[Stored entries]
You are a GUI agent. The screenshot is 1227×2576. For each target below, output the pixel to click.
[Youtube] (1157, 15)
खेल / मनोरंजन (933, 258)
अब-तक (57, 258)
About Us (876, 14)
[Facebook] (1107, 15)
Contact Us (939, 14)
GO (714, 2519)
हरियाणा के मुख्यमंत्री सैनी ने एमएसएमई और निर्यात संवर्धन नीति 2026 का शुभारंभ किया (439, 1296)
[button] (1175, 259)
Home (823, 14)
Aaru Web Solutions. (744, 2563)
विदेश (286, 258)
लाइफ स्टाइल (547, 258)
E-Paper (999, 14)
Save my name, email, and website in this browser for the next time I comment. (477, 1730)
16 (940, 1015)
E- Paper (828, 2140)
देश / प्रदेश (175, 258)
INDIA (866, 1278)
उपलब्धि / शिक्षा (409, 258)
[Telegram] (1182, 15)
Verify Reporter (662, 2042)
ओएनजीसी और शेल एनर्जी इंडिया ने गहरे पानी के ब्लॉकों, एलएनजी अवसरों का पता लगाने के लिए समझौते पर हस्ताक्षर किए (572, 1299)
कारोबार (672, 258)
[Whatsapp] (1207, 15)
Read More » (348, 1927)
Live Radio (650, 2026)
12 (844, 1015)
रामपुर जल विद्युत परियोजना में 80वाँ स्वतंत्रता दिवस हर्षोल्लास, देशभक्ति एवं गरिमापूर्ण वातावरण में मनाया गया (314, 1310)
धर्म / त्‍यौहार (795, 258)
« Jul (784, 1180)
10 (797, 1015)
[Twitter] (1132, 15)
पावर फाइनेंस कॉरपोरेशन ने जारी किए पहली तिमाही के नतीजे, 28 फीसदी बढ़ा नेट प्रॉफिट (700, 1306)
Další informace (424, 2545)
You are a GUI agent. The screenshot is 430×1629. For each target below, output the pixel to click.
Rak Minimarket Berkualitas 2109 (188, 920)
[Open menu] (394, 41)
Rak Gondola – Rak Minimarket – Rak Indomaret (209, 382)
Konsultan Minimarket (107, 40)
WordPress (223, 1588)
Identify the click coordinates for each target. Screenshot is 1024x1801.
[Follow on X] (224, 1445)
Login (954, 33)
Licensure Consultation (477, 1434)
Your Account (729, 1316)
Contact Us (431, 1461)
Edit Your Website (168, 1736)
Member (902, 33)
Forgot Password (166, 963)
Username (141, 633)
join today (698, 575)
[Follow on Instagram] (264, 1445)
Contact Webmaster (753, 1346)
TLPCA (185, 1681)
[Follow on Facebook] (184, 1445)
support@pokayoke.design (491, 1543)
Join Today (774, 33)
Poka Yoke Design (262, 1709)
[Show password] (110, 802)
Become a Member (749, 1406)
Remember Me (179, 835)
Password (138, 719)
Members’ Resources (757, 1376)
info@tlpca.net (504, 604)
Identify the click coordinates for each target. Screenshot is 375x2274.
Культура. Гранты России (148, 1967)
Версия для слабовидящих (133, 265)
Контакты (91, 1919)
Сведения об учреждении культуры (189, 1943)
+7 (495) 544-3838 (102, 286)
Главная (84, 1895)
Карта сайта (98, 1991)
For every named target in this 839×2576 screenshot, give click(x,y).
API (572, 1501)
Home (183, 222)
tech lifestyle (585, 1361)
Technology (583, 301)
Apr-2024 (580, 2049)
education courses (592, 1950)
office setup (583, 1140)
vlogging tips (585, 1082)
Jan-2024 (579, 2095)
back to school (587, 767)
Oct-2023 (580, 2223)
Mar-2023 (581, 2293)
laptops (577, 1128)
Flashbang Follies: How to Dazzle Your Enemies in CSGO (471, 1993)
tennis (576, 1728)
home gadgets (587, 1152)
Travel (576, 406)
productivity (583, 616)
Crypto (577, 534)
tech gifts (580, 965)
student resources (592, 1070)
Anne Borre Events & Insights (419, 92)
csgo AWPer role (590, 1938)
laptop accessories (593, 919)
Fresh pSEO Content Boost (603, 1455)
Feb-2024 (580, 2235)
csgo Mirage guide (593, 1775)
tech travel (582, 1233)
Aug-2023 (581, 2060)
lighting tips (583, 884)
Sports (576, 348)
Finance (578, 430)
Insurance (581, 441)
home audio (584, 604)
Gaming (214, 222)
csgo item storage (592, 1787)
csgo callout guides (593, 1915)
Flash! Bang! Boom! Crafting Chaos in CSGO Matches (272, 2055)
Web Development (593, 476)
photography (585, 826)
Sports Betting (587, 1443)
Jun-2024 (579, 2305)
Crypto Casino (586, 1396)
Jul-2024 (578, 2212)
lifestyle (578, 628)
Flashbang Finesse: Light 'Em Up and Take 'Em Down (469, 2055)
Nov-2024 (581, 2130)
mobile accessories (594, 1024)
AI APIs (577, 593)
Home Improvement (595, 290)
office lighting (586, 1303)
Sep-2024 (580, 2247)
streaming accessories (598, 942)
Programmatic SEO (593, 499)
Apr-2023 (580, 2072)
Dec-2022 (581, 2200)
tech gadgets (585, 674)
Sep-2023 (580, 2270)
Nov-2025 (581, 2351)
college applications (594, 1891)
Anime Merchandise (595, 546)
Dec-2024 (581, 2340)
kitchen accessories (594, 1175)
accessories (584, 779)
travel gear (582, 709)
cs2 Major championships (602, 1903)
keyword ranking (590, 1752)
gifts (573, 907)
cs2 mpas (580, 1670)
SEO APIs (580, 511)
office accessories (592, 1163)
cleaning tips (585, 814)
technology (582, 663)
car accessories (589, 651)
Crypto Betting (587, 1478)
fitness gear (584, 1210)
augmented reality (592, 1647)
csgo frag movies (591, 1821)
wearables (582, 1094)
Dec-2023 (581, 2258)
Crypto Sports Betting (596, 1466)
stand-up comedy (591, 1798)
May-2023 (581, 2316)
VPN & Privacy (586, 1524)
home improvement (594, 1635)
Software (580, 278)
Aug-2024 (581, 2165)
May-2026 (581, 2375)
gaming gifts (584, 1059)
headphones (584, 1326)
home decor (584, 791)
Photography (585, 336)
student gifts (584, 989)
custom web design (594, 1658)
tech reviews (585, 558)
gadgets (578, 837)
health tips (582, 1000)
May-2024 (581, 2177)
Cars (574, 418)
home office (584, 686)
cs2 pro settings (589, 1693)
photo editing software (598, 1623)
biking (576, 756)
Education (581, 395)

» **Your assignment**: All of the data needs to be repeated exactly.

» **Exercise answer**:
You are a GUI agent. The screenshot is 1227×2576. For each target below, output the pixel to click.
[Youtube] (1157, 15)
खेल / मनोरंजन (933, 258)
अब-तक (57, 258)
About Us (876, 14)
[Facebook] (1107, 15)
Contact Us (939, 14)
GO (714, 2519)
हरियाणा के मुख्यमंत्री सैनी ने एमएसएमई और निर्यात संवर्धन नीति 2026 का शुभारंभ किया (439, 1296)
[button] (1175, 259)
Home (823, 14)
Aaru Web Solutions. (744, 2563)
विदेश (286, 258)
लाइफ स्टाइल (547, 258)
E-Paper (999, 14)
Save my name, email, and website in this browser for the next time I comment. (477, 1730)
16 (940, 1015)
E- Paper (828, 2140)
देश / प्रदेश (175, 258)
INDIA (866, 1278)
उपलब्धि / शिक्षा (409, 258)
[Telegram] (1182, 15)
Verify Reporter (662, 2042)
ओएनजीसी और शेल एनर्जी इंडिया ने गहरे पानी के ब्लॉकों, एलएनजी अवसरों का पता लगाने के लिए समझौते पर हस्ताक्षर किए (572, 1299)
कारोबार (672, 258)
[Whatsapp] (1207, 15)
Read More » (348, 1927)
Live Radio (650, 2026)
12 (844, 1015)
रामपुर जल विद्युत परियोजना में 80वाँ स्वतंत्रता दिवस हर्षोल्लास, देशभक्ति एवं गरिमापूर्ण वातावरण में मनाया गया (314, 1310)
धर्म / त्‍यौहार (795, 258)
« Jul (784, 1180)
10 (797, 1015)
[Twitter] (1132, 15)
पावर फाइनेंस कॉरपोरेशन ने जारी किए पहली तिमाही के नतीजे, 28 फीसदी बढ़ा नेट प्रॉफिट (700, 1306)
Další informace (424, 2545)
You are a GUI agent. The screenshot is 430×1629. For each target below, output the pixel to click.
Rak Minimarket Berkualitas 2109 (188, 920)
[Open menu] (394, 41)
Rak Gondola – Rak Minimarket – Rak Indomaret (209, 382)
Konsultan Minimarket (107, 40)
WordPress (223, 1588)
Identify the click coordinates for each target. Screenshot is 1024x1801.
[Follow on X] (224, 1445)
Login (954, 33)
Licensure Consultation (477, 1434)
Your Account (729, 1316)
Contact Us (431, 1461)
Edit Your Website (168, 1736)
Member (902, 33)
Forgot Password (166, 963)
Username (141, 633)
join today (698, 575)
[Follow on Instagram] (264, 1445)
Contact Webmaster (753, 1346)
TLPCA (185, 1681)
[Follow on Facebook] (184, 1445)
support@pokayoke.design (491, 1543)
Join Today (774, 33)
Poka Yoke Design (262, 1709)
[Show password] (110, 802)
Become a Member (749, 1406)
Remember Me (179, 835)
Password (138, 719)
Members’ Resources (757, 1376)
info@tlpca.net (504, 604)
Identify the click coordinates for each target. Screenshot is 375x2274.
Культура. Гранты России (148, 1967)
Версия для слабовидящих (133, 265)
Контакты (91, 1919)
Сведения об учреждении культуры (189, 1943)
+7 (495) 544-3838 (102, 286)
Главная (84, 1895)
Карта сайта (98, 1991)
For every named target in this 839×2576 screenshot, give click(x,y).
API (572, 1501)
Home (183, 222)
tech lifestyle (585, 1361)
Technology (583, 301)
Apr-2024 (580, 2049)
education courses (592, 1950)
office setup (583, 1140)
vlogging tips (585, 1082)
Jan-2024 (579, 2095)
back to school (587, 767)
Oct-2023 (580, 2223)
Mar-2023 (581, 2293)
laptops (577, 1128)
Flashbang Follies: How to Dazzle Your Enemies in CSGO (471, 1993)
tennis (576, 1728)
home gadgets (587, 1152)
Travel (576, 406)
productivity (583, 616)
Crypto (577, 534)
tech gifts (580, 965)
student resources (592, 1070)
Anne Borre Events & Insights (419, 92)
csgo AWPer role (590, 1938)
laptop accessories (593, 919)
Fresh pSEO Content Boost (603, 1455)
Feb-2024 (580, 2235)
csgo Mirage guide (593, 1775)
tech travel (582, 1233)
Aug-2023 (581, 2060)
lighting tips (583, 884)
Sports (576, 348)
Finance (578, 430)
Insurance (581, 441)
home audio (584, 604)
Gaming (214, 222)
csgo item storage (592, 1787)
csgo callout guides (593, 1915)
Flash! Bang! Boom! Crafting Chaos in CSGO Matches (272, 2055)
Web Development (593, 476)
photography (585, 826)
Sports Betting (587, 1443)
Jun-2024 (579, 2305)
Crypto Casino (586, 1396)
Jul-2024 (578, 2212)
lifestyle (578, 628)
Flashbang Finesse: Light 'Em Up and Take 'Em Down (469, 2055)
Nov-2024 (581, 2130)
mobile accessories (594, 1024)
AI APIs (577, 593)
Home Improvement (595, 290)
office lighting (586, 1303)
Sep-2024 (580, 2247)
streaming accessories (598, 942)
Programmatic SEO (593, 499)
Apr-2023 (580, 2072)
Dec-2022 (581, 2200)
tech gadgets (585, 674)
Sep-2023 (580, 2270)
Nov-2025 (581, 2351)
college applications (594, 1891)
Anime Merchandise (595, 546)
Dec-2024 (581, 2340)
kitchen accessories (594, 1175)
accessories (584, 779)
travel gear (582, 709)
cs2 Major championships (602, 1903)
keyword ranking (590, 1752)
gifts (573, 907)
cs2 mpas (580, 1670)
SEO APIs (580, 511)
office accessories (592, 1163)
cleaning tips (585, 814)
technology (582, 663)
car accessories (589, 651)
Crypto Betting (587, 1478)
fitness gear (584, 1210)
augmented reality (592, 1647)
csgo frag movies (591, 1821)
wearables (582, 1094)
Dec-2023 (581, 2258)
Crypto Sports Betting (596, 1466)
stand-up comedy (591, 1798)
May-2023 (581, 2316)
VPN & Privacy (586, 1524)
home improvement (594, 1635)
Software (580, 278)
Aug-2024 (581, 2165)
May-2026 (581, 2375)
gaming gifts (584, 1059)
headphones (584, 1326)
home decor (584, 791)
Photography (585, 336)
student gifts (584, 989)
custom web design (594, 1658)
tech reviews (585, 558)
gadgets (578, 837)
health tips (582, 1000)
May-2024 (581, 2177)
Cars (574, 418)
home office (584, 686)
cs2 pro settings (589, 1693)
photo editing software (598, 1623)
biking (576, 756)
Education (581, 395)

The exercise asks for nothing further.